I'm working on web app which enables the user to search within a source repository. The program parses the diffs. I can't find a way to inject all parts of the diff into the Postgres' fulltext vector.
Example:
select alias, description, token from ts_debug('Link to <a href="//www.yahoo.com">Yahoo!</a> web site');
+-----------+-----------------+----------------------------+
| alias | description | token |
+-----------+-----------------+----------------------------+
| asciiword | Word, all ASCII | Link |
| blank | Space symbols | |
| asciiword | Word, all ASCII | to |
| blank | Space symbols | |
| tag | XML tag | <a href="//www.yahoo.com"> |
| asciiword | Word, all ASCII | Yahoo |
| blank | Space symbols | ! |
| tag | XML tag | </a> |
| blank | Space symbols | |
| asciiword | Word, all ASCII | web |
| blank | Space symbols | |
| asciiword | Word, all ASCII | site |
+-----------+-----------------+----------------------------+
It seems to be parsed ok. But if I turn it into a document vector the XML tag won't be included.

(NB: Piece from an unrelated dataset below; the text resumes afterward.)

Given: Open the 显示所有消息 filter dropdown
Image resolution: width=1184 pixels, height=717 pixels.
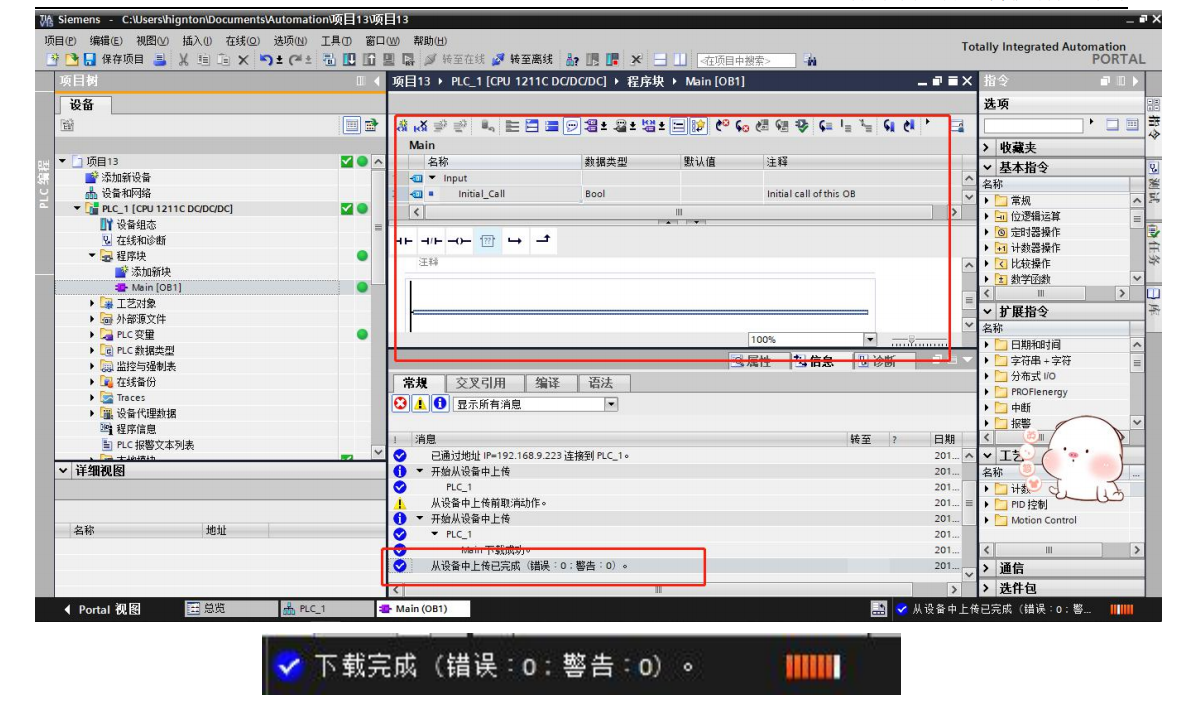Looking at the screenshot, I should pos(610,404).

select to_tsvector('simple', 'Link to <a href="//www.yahoo.com">Yahoo!</a> web site') to_tsvector;
+--------------------------------------------+
| to_tsvector |
+--------------------------------------------+
| 'link':1 'site':5 'to':2 'web':4 'yahoo':3 |
+--------------------------------------------+
I guess it has something to do with the configuration?
Any ideas?
The parser parses out tags, but the default configuration 'simple' ignores them (as can be seen in psql by running \dF+ simple
, tokens not listed are ignored).
You can tell it not to ignore them:
alter text search configuration simple add mapping for tag with simple;
But you would probably be better off copying the configuration and then modifying the copy.
You might also need a custom dictionary to process the tags, since the 'simple' dictionary is unlikely to do what you want.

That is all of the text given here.